Jusqu’au jour où il n’est plus autorisé à quitter le territoire. « J’ai décidé d’aller voir les autorités pour comprendre pourquoi mon passeport était refusé et me suis retrouvé à nouveau enfermé dix-huit jours durant lesquels on m’a torturé ».
Malgré les années, les séquelles sont encore visibles sur ses bras et d’autres parties de son corps.
Lors de l’arrivée de l’Etat islamique, en 2014, il se rappelle avoir assisté à plusieurs décapitations : « Ils affirmaient être le nouveau gouvernement. Les corps restaient sur place 2 à 3 jours avant d’être déplacés ». Nassim décide de témoigner de l’horreur à laquelle il assiste auprès de ABC News. Conséquence : Daesh le recherche.
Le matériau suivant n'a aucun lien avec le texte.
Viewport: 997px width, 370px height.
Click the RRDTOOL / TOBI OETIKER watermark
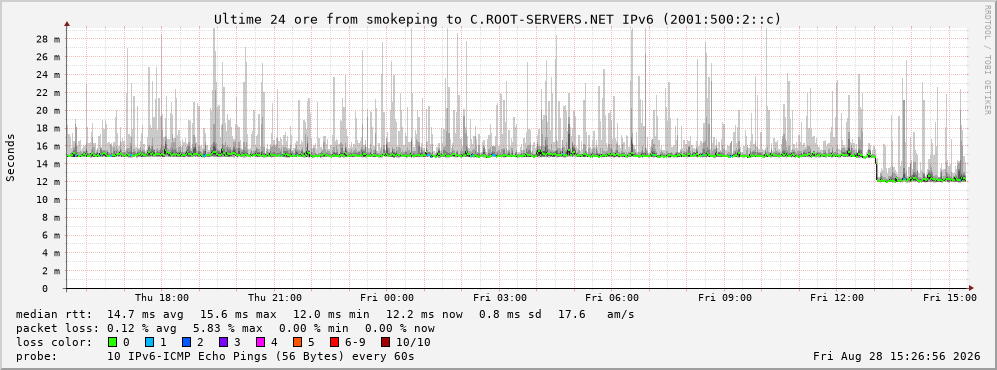987,59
En 2015, alors qu’il revient de Turquie, il est arrêté par des membres de l’Etat islamique : « Toutes les deux heures, de nouveaux prisonniers arrivaient. Dans la nuit, vers trois heures du matin, ils nous disaient qu’ils allaient nous tuer. Plusieurs fois, ils m’ont emmené dans une pièce, ont sorti un couteau et simulé une décapitation sur ma gorge. Parfois, d’autres prisonniers étaient réellement tués, on entendait leurs cris. Je comprends maintenant pourquoi certains otages ne semblent pas effrayés sur les vidéos d’exécutions, ils doivent penser que leurs bourreaux ne les tueront pas vraiment, comme ils l’ont fait avec moi. »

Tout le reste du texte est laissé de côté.